A company that owns a vegetable farm and packing facility in Mandogalup has been fined $15,000 over an incident in which a worker’s arm was injured when it was trapped in a conveyor belt.
Ellement Bros Pty Ltd (trading as Ellement Produce) pleaded guilty to failing to ensure that dangerous parts of a machine were securely guarded and was fined in the Perth Magistrates Court on Monday.
In May 2019, the injured worker was assisting another worker in the processing area where leeks were fed in and straightened before traveling on the conveyor to be further processed.
The worker saw there was “gunk” in the lower conveyor – waste from the washing and processing of the leeks – and when he attempted to clear the waste his right arm became caught in the conveyor.

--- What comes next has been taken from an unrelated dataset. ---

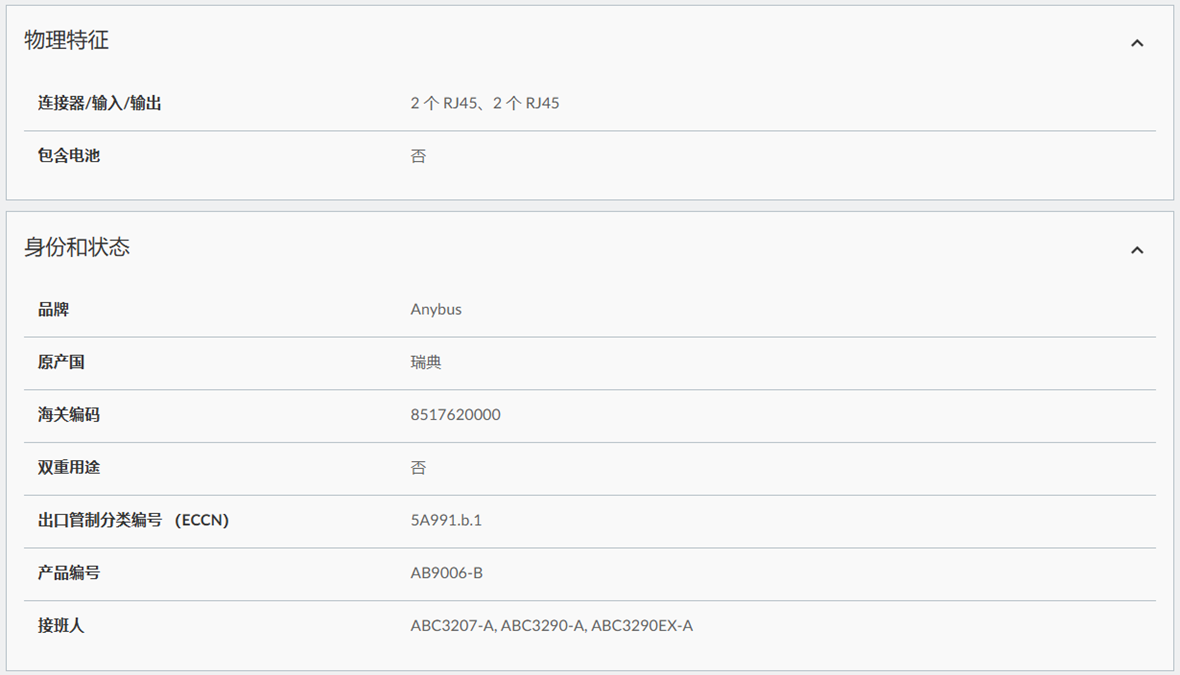Click the 瑞典 country value

426,362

Other workers pulled the emergency stop cord and cut the conveyor belt to free the worker’s arm.
He suffered broken forearm bones and an open puncture wound and underwent surgery for internal fixation of his forearm bones.

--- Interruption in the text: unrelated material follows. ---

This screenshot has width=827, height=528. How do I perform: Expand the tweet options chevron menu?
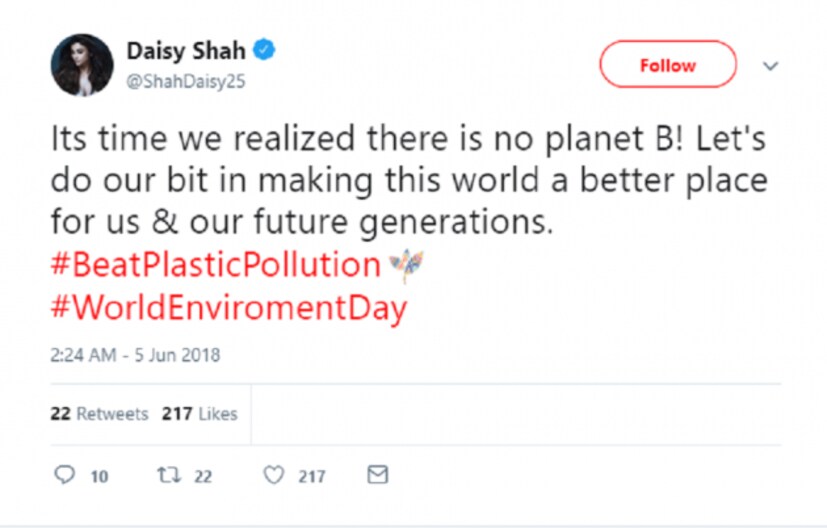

Contrary to the Occupational Safety and Health Regulations 1996, the company had not installed any physical guarding over dangerous parts of the lower conveyor. Such guarding would have prevented the worker from coming into contact with moving parts while the machine was operating.
Acting WorkSafe Commissioner Sally North said today there were two areas of serious concern associated with this incident.
“The company was charged over failing to guard the moving parts of this machinery, but employers must also have in place procedures to conduct cleaning or maintenance only when a machine is de-energised and isolated,“ Ms North said.
“This case should serve as a reminder to all workplaces to effectively guard all moving parts of machinery, and also to have procedures in place for isolating machinery during maintenance or cleaning and to ensure that all workers are aware of these procedures and the need to follow them.
“Subsequent to this incident, WorkSafe inspectors visited the workplace and issued five Improvement Notices related to guarding, lock out tag out systems and notifying injuries to WorkSafe.
“As a result of these notices, permanent guarding was installed on the conveyors on the machine involved in this incident, a formal lock out tag out process was introduced, workers received additional health and safety training and a written procedure titled “Work Health and Safety Management System” was created.
“This case has resulted in substantial improvements to health and safety management in this workplace and has also led to a reminder to all workplaces with machinery of the importance of guarding and safety during maintenance.”
The code of practice “Safeguarding of machinery and plant” outlines the hazards associated with machinery, including unguarded conveyors. It is available on WorkSafe’s website.